■ **Exercise brief**: Can you repeat only the lines from the one containing "Select the Agua 465.66 ha table cell" through the end of the lines, requests included, and add 25 to every coordinate in the answers? Leave the pictures out.

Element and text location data
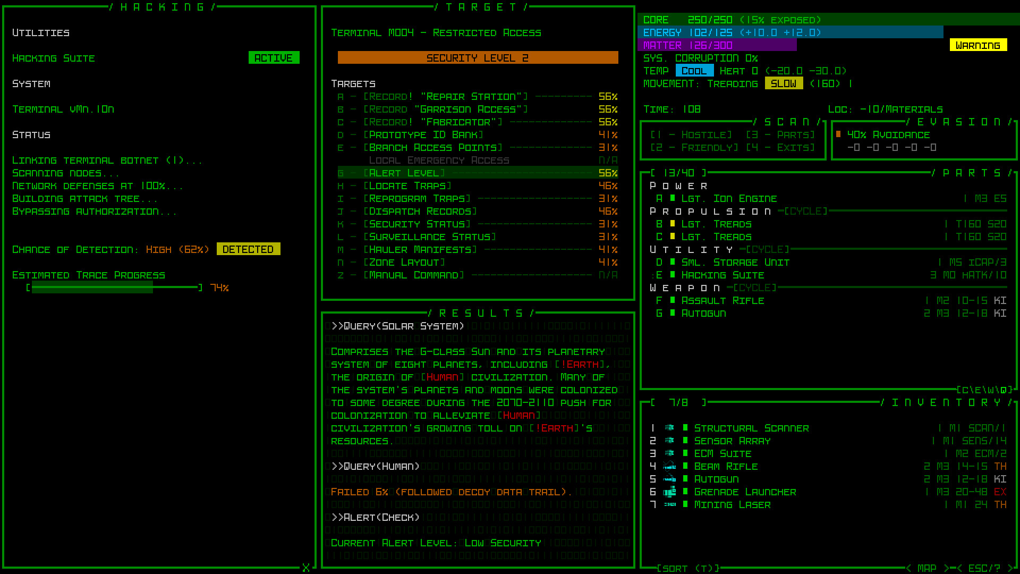The image size is (1020, 574).
Task: Click the SLOW movement speed indicator
Action: click(784, 83)
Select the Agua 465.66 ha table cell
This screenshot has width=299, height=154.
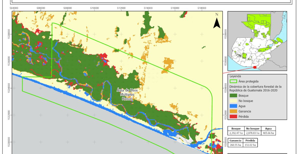tap(269, 133)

■ **Written answer**:
Select the Agua 465.66 ha table cell
This screenshot has width=299, height=154.
tap(294, 158)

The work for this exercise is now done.